Excepto mis compañeros, casi todos presentaban quemaduras de segundo y tercer
grado. Ellos, por fortuna, solo tenían quemaduras de primer grado, producidas
al prestar su ayuda.
Me contaron que, al poco de
haberse marchado de la cabaña, se extraviaron, algo extraño en ellos, y que
tuvieron que pernoctar en el bosque dos noches seguidas. Y que, cuando se daban
por vencidos, se les apareció un lobo blanco como la nieve, que,
sorprendentemente, les indicó el camino a seguir, llegando a ese poblado un día
después de este fortuito y aventurado encuentro. Entonces caí en la cuenta de
que me había olvidado de él. ¿Dónde se había metido “mi lobo”? Con la
precipitación por querer saber qué había ocurrido, me olvidé de él.
Probablemente, se alejó de los humanos y volvió al lugar donde le vi aparecer
por primera vez.
Día 11
De nuevo en la cabaña, con
víveres, y una vez amainada la tormenta, decidí contar a mis compañeros lo que
me había ocurrido, el encuentro con el lobo albino, probablemente el mismo con
el que ellos se tropezaron y cómo me guio hasta el poblado.
Intrigados, esa misma noche,
nos dispusimos a buscar al lobo albino. Al cabo de unos días sin haber obtenido
ningún resultado satisfactorio, desistieron y abandonaron la búsqueda. Ya
aparecería cuando quisiera, dijeron. Pero yo, disconforme con esa decisión,
seguí saliendo noche tras noche en su busca. En cierto modo, le debía la vida.
Día 30
Terminada mi estancia allí, me
dispuse a volver a casa un tanto descorazonado por mi infructuosa búsqueda.
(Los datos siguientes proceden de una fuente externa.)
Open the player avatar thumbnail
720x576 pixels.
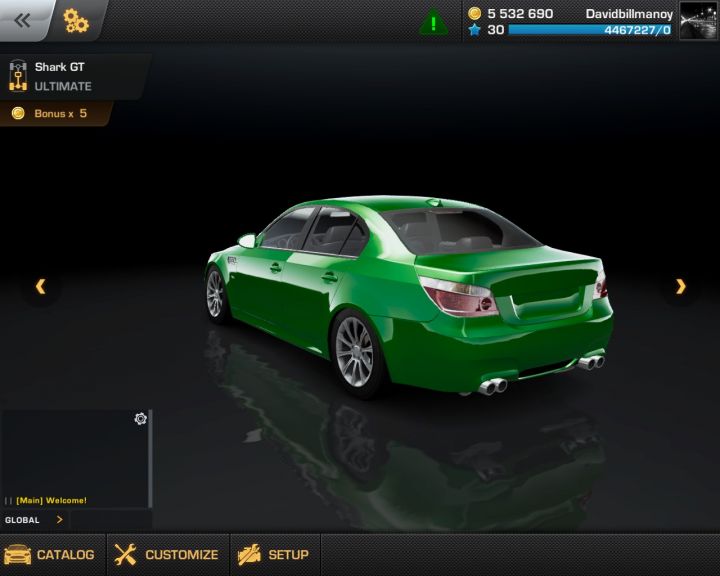[698, 21]
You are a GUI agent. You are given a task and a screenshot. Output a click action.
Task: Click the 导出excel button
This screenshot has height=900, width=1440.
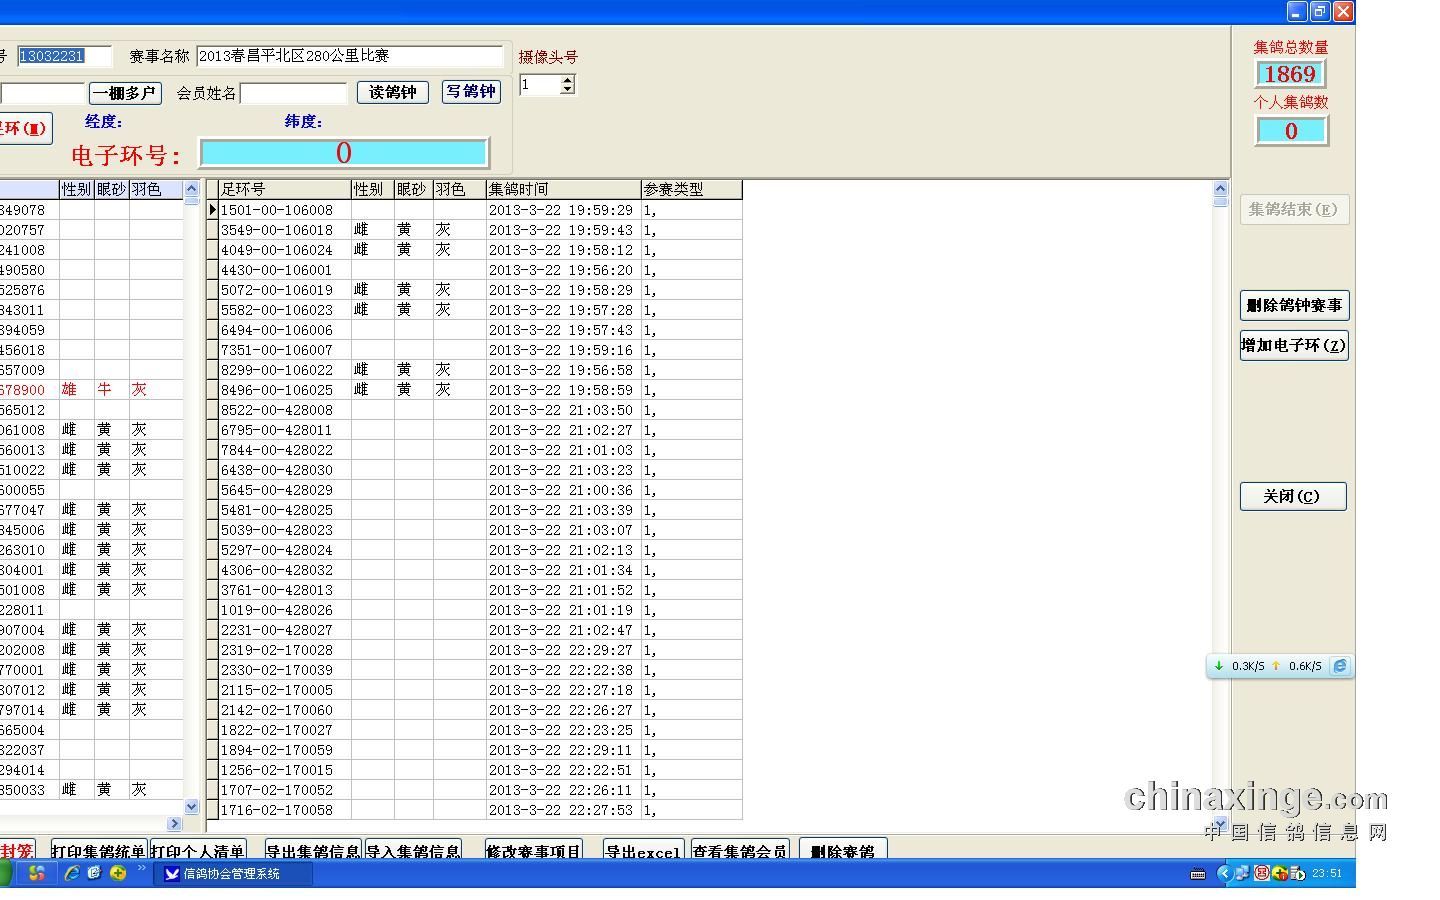(643, 851)
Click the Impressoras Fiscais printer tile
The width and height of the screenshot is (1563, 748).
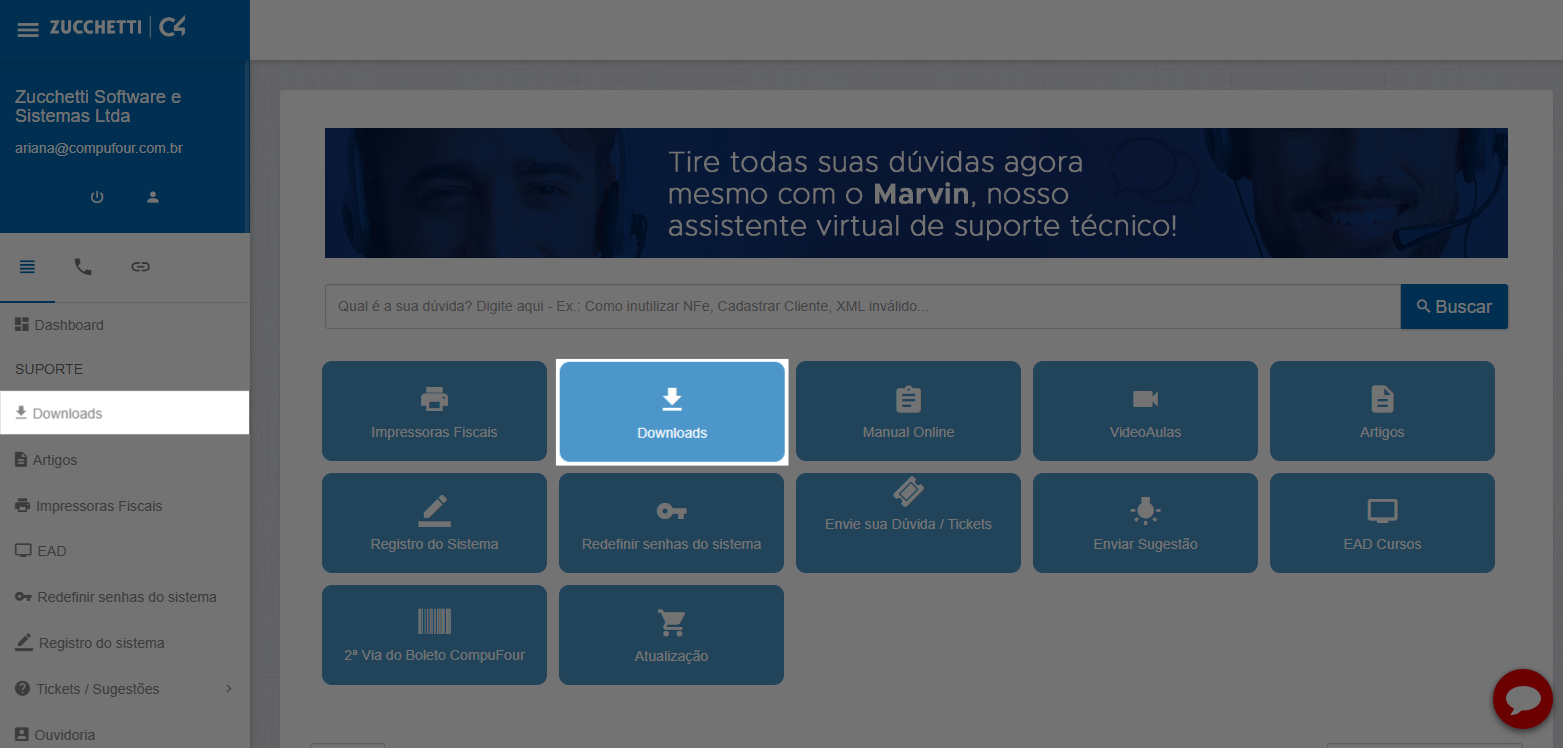pos(434,411)
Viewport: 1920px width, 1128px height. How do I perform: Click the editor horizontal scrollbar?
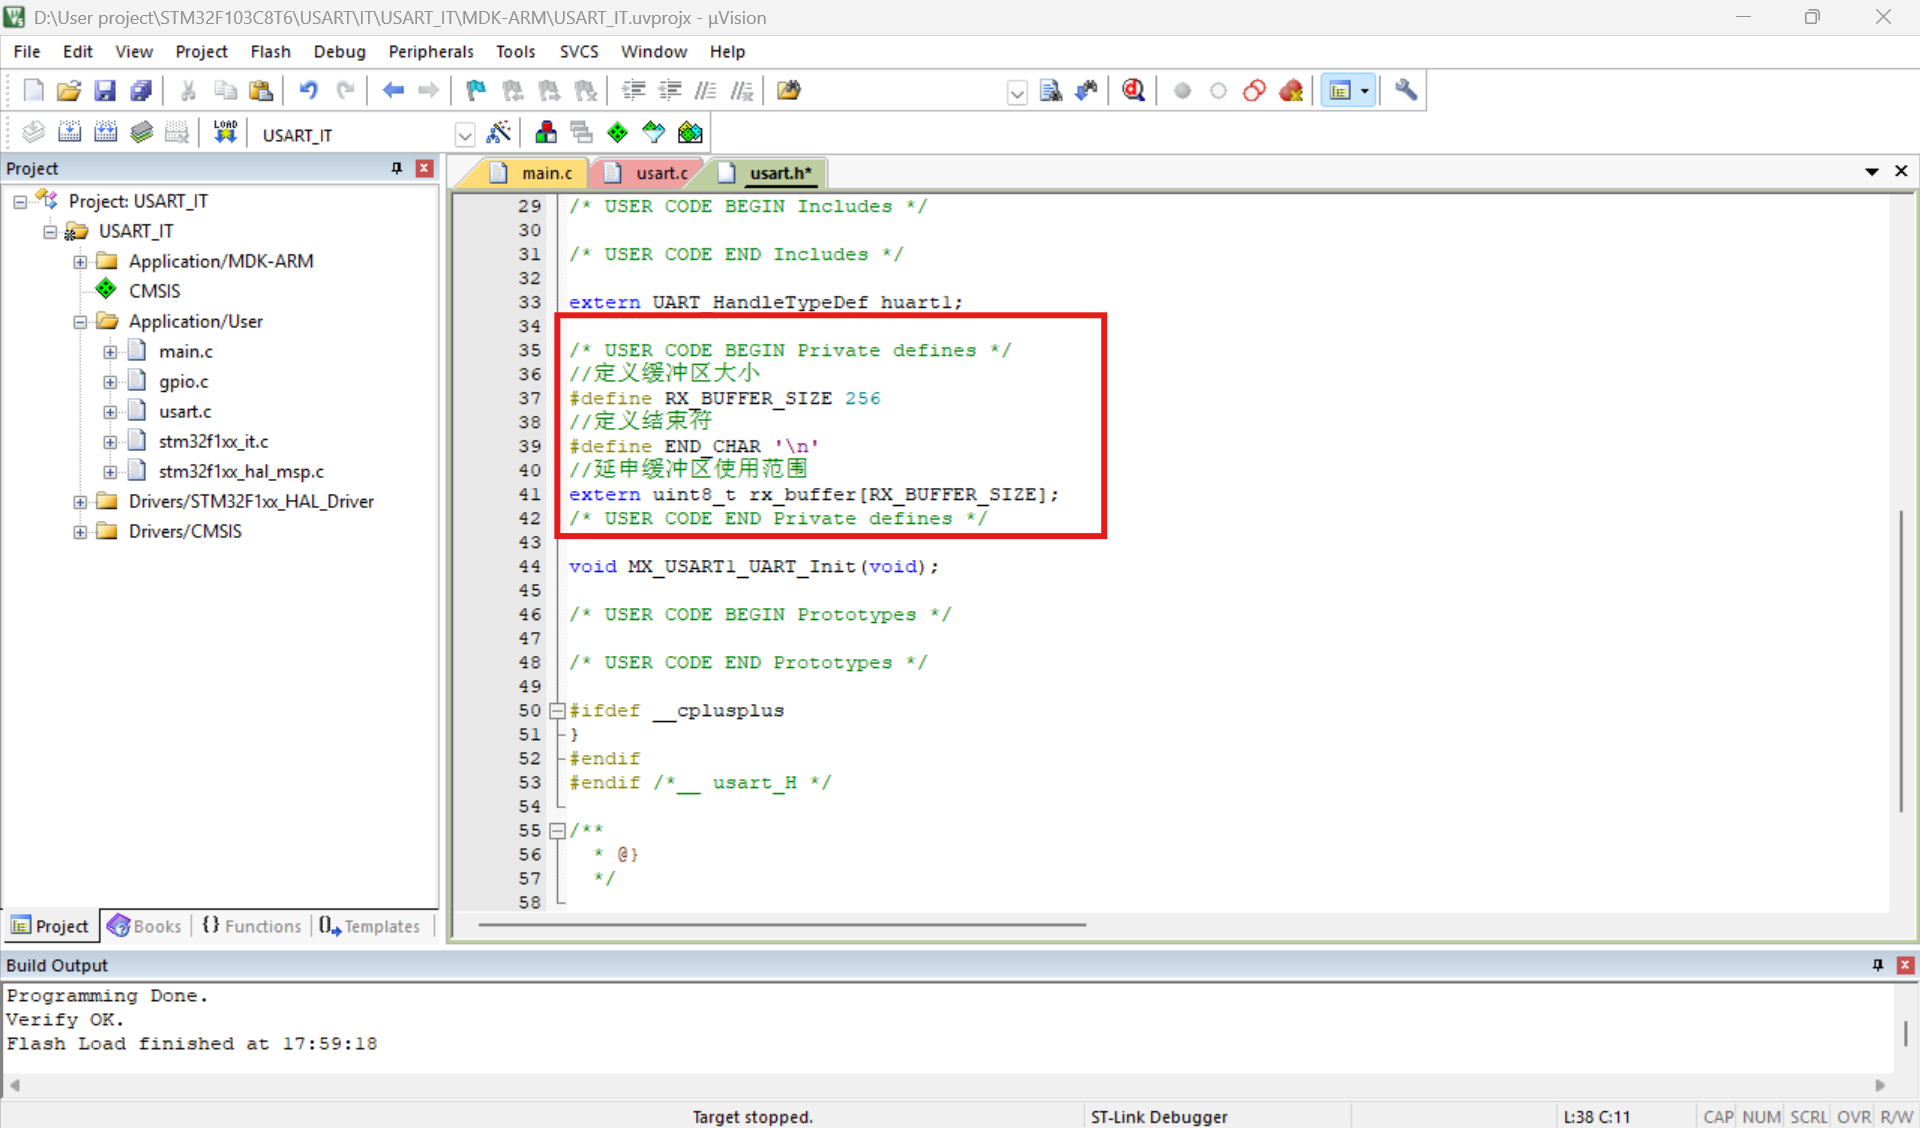point(781,925)
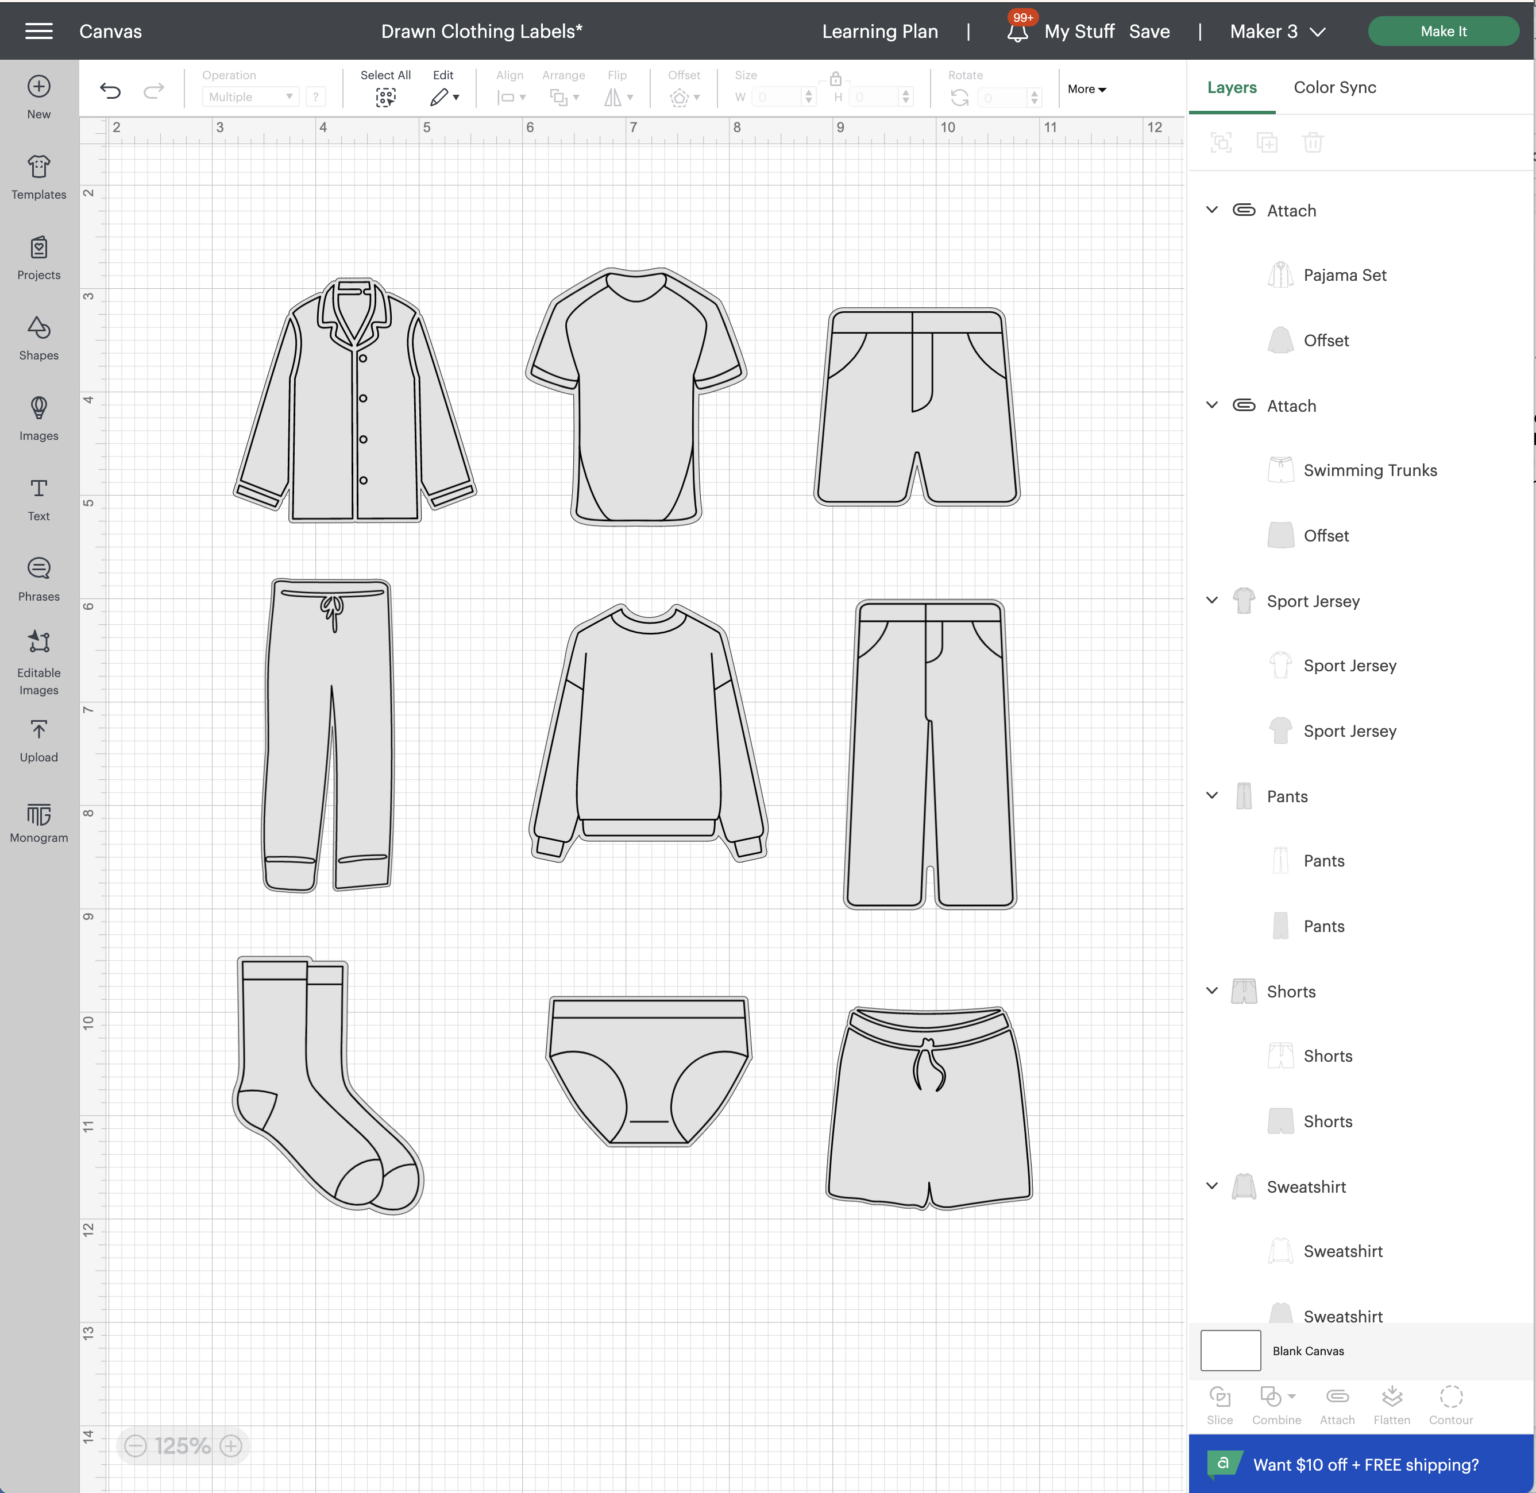Image resolution: width=1536 pixels, height=1493 pixels.
Task: Switch to the Color Sync tab
Action: (1334, 87)
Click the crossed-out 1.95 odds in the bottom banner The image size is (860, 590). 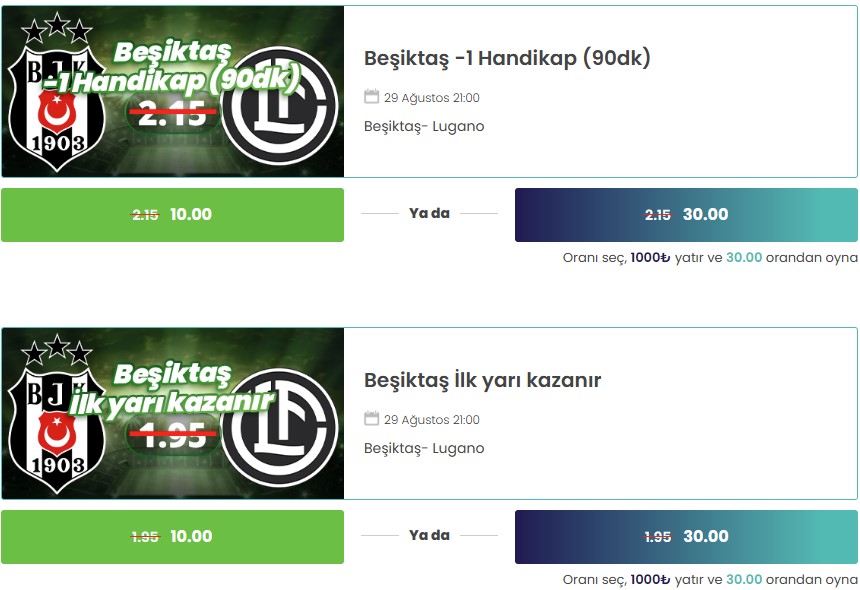pos(172,435)
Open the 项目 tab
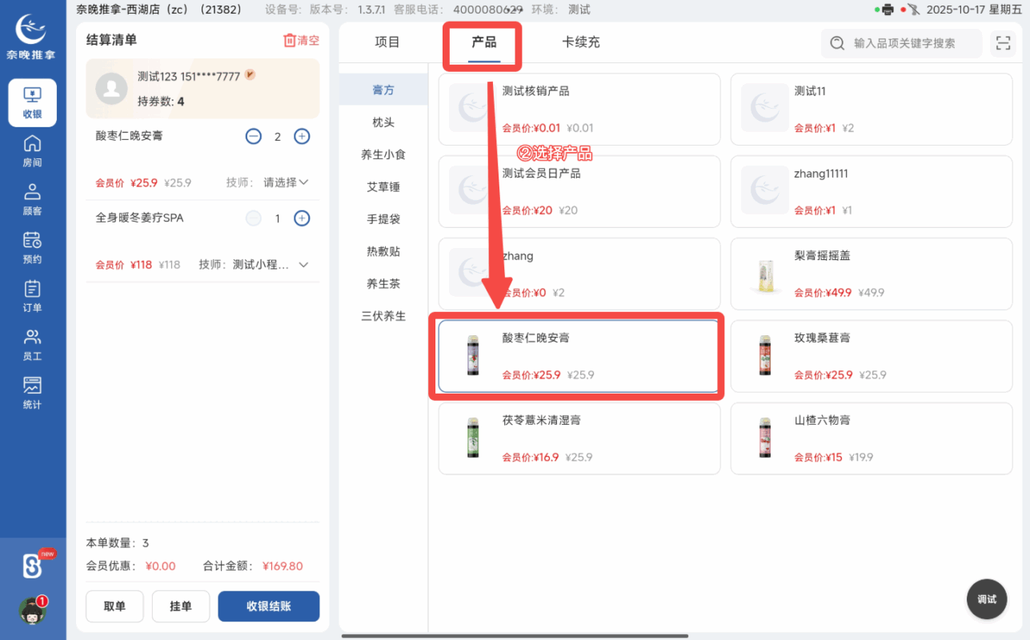 pyautogui.click(x=388, y=43)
Cuando, horas después, tomé el autocar que debía llevarme a la capital para
tomar mi vuelo, tras haber recorrido unos pocos kilómetros, vislumbré, desde mi
asiento, algo que me llamó poderosamente la atención. Entre los árboles del
bosque que atravesábamos, había un lobo, un lobo albino que, al verme empezó a
aullar hasta perderlo de vista. ¿Sería él? ¿Se estaría despidiendo de mí?
Día 40
No he podido quitarme de la
cabeza al lobo albino. Hay momentos que me parece haber vivido un sueño y que
todo había sido una especie de alucinación. Pero mis compañeros también lo
habían visto.
Decidí, entonces, consultar a
un amigo zoólogo, especializado en lobos, revelándole mi experiencia. Me miró, condescendientemente,
como si me tomara por un chiflado, y al cabo de unos segundos de indecisión, me
dijo, sonriendo: «Lo único que te puedo decir es que hay quien afirma que el
lobo blanco simboliza la paz, el amor, la compasión y la esperanza, mientras
que el lobo negro simboliza el miedo, el odio, la envidia y la ira. Y que estos
dos lobos luchan por dominar nuestros pensamientos, acciones y emociones. Pero
todo eso son supersticiones propias del folklore popular».
Al oír eso, asentí, pensativo,
y desvié inmediatamente el tema de conversación hacia otros derroteros. No
quería que pusiera en duda mi cordura.
Desde entonces, nunca más he
sacado a colación esta historia, ni siquiera con mis colegas, pero he querido
dejar constancia de ello en este diario, en el que he pegado la foto que obtuve
de la imagen grabada aquella noche ante mi cabaña. ¿Qué habrá sido de aquel
lobo blanco? ¿Habrá otros muchos como él? Lo dudo, pues, por desgracia, está en
vías de extinción. Quizá sea este el motivo de que cada vez haya menos paz,
amor, compasión y esperanza en el mundo.